Appellant's final argument is that his defense counsel acted incompetently. The principal instance which the defendant contends is proof of this position is the fact that the defense counsel did not argue for second degree murder even when invited to by the trial judge.
The record shows that the trial judge told the parties, after the case had been submitted to him, that the evidence of the *448 defendant's guilt was overwhelming. The trial judge did offer to hear argument on second degree murder. The defense counsel did not argue for second degree murder.
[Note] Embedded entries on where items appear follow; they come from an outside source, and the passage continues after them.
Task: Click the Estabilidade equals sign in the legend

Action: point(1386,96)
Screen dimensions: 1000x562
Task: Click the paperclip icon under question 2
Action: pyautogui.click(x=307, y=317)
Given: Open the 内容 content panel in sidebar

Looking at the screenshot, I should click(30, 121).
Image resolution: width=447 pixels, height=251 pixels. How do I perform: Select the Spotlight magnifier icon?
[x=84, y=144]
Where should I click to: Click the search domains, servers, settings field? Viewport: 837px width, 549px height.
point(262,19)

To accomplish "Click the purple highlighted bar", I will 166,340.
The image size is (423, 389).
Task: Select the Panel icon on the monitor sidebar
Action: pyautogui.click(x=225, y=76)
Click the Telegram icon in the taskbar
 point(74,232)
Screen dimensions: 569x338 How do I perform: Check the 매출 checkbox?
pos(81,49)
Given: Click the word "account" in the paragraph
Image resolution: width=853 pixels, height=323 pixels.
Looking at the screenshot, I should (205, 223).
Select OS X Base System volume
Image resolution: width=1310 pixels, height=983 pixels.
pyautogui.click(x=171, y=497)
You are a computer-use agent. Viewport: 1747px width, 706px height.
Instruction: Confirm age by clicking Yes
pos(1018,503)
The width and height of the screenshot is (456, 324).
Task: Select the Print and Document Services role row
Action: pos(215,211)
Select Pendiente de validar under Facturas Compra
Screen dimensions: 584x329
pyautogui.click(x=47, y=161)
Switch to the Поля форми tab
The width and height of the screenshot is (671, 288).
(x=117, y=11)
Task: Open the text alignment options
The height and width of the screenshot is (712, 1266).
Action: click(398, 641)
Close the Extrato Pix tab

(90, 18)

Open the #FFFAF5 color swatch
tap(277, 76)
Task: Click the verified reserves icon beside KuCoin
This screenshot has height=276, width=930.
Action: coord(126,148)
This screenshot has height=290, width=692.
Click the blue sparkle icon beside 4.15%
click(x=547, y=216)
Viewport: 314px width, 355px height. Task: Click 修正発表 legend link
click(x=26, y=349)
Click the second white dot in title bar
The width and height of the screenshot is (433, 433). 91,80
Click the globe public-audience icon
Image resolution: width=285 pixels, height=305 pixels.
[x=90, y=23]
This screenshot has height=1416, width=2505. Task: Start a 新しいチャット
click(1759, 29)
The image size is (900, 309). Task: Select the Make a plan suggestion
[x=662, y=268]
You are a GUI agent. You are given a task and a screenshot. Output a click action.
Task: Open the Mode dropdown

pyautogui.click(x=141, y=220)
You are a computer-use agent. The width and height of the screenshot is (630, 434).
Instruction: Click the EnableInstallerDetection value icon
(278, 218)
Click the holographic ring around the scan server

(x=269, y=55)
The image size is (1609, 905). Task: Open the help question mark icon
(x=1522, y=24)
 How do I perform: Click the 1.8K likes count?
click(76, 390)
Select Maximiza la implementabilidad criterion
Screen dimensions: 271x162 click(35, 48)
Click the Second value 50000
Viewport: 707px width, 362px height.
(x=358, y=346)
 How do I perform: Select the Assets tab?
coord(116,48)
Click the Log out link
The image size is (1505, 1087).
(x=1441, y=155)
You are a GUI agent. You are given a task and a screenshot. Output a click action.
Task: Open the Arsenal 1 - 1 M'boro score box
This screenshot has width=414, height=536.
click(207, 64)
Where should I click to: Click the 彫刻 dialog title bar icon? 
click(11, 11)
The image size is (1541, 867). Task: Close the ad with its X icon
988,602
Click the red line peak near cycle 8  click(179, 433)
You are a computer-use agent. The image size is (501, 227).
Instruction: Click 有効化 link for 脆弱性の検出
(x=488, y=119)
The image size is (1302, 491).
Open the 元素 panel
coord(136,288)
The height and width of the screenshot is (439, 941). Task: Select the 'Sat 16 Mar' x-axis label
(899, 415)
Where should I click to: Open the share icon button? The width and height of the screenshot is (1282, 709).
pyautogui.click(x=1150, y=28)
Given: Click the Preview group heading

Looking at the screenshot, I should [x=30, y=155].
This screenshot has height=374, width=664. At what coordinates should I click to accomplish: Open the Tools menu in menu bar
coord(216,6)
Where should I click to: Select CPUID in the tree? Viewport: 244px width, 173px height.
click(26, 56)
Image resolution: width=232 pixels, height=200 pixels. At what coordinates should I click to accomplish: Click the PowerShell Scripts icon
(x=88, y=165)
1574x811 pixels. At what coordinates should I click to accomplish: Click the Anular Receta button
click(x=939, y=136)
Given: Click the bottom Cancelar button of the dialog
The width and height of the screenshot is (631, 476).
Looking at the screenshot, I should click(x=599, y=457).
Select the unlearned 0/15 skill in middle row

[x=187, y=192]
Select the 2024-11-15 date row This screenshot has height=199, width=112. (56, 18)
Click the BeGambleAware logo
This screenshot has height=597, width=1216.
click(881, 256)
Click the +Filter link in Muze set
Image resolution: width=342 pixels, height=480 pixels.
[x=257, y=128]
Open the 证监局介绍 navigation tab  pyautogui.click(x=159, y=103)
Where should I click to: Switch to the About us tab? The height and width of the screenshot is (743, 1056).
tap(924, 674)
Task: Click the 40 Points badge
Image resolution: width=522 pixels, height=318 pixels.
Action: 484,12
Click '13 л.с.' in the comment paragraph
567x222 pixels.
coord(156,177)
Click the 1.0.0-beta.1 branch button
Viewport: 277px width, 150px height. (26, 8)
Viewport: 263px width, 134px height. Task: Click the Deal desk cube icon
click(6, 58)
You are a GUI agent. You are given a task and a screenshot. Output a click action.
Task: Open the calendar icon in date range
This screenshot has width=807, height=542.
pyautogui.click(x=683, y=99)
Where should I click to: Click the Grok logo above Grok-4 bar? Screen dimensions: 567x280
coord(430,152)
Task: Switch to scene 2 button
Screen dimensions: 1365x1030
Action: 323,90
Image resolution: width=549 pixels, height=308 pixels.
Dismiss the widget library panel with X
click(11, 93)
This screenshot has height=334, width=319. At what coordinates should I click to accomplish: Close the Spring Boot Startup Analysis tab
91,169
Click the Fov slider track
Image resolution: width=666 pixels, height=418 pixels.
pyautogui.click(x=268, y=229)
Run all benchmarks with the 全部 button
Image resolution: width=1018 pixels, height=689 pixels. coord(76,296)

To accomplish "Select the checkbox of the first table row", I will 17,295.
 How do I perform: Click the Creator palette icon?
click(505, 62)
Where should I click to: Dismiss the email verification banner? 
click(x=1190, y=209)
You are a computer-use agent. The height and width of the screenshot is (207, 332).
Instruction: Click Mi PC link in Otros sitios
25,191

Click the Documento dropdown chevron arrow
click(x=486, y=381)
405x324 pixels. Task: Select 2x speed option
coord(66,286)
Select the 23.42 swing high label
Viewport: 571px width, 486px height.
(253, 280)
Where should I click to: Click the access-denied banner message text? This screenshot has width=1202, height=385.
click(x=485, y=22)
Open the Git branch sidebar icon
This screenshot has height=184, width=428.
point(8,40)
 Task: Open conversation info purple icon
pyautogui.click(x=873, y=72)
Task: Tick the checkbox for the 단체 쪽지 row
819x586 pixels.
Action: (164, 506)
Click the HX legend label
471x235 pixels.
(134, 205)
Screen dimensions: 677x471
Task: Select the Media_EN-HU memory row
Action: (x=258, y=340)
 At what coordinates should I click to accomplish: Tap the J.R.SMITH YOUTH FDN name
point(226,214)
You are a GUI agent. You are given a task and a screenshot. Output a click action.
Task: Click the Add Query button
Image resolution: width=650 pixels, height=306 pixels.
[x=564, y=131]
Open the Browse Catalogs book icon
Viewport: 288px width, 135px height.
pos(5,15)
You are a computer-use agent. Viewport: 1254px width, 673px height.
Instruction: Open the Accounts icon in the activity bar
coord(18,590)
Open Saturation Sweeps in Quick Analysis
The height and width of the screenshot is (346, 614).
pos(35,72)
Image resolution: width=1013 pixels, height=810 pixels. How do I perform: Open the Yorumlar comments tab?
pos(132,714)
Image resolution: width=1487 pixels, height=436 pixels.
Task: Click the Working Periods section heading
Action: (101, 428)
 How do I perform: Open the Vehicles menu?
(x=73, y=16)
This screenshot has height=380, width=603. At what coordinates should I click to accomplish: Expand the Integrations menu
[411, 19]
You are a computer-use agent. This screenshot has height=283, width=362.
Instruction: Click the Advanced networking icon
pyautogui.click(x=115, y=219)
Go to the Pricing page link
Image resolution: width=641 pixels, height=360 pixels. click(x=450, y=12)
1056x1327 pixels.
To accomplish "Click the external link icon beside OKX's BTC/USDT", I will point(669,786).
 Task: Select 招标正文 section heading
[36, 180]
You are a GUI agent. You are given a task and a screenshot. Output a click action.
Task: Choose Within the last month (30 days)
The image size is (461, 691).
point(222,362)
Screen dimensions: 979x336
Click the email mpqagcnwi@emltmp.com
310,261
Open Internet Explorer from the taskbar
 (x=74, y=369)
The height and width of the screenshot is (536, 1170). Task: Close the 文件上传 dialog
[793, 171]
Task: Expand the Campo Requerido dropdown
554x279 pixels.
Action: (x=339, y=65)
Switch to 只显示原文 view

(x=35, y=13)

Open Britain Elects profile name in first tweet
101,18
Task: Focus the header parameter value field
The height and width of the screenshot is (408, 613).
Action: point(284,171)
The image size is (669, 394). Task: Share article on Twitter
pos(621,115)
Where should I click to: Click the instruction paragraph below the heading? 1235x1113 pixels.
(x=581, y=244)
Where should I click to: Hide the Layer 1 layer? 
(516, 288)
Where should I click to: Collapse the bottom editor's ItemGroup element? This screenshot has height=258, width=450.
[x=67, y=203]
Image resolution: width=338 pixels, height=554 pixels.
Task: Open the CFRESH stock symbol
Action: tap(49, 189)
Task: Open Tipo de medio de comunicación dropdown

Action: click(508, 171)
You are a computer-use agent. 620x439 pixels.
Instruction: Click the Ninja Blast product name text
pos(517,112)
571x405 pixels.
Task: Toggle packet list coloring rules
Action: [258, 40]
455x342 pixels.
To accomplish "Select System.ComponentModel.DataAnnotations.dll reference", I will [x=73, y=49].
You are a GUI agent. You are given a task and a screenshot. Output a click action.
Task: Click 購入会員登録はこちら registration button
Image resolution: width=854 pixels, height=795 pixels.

While the court did invite an argument distinguishing any elements of first and second degree murder in the case, there was little in the record that would support a claim of second degree murder and the absence of premeditation. In fact, the evidence clearly supports the conclusion that the state had proven deliberation and premeditation beyond a reasonable doubt. The judge's offer to hear an argument for second degree murder was a courtesy in light of the evidence compelling a first degree murder conviction.
A second consideration concerns the effect of the sentence to be served for a conviction for first degree murder. The judge had announced that the defendant, in effect, was not going to be acquitted. The record discloses that the judge and defense attorney agreed that there were possible advantages to the defendant under the practices of the parole board and the Arizona statutes if he were sentenced under the first degree murder statute, A.R.S. § 13-453(A), rather than the second degree murder statute, A.R.S. § 13-453(B). Under these practices and the current state of the law, the defendant could potentially be released on parole earlier on a mandatory first degree life sentence than if a substantial minimum sentence were imposed for a term of years on a second degree conviction.
The decision of counsel was a matter of trial strategy which reflected an understanding of the practical results of the peculiarities of Arizona sentence practices. Defense counsel's decision was based on sound experience, did not involve any inadequacy in his representation, and was made in the best interest of his client.
CAMERON, C.J., STRUCKMEYER, V.C.J., and LOCKWOOD and HAYS, JJ., concur.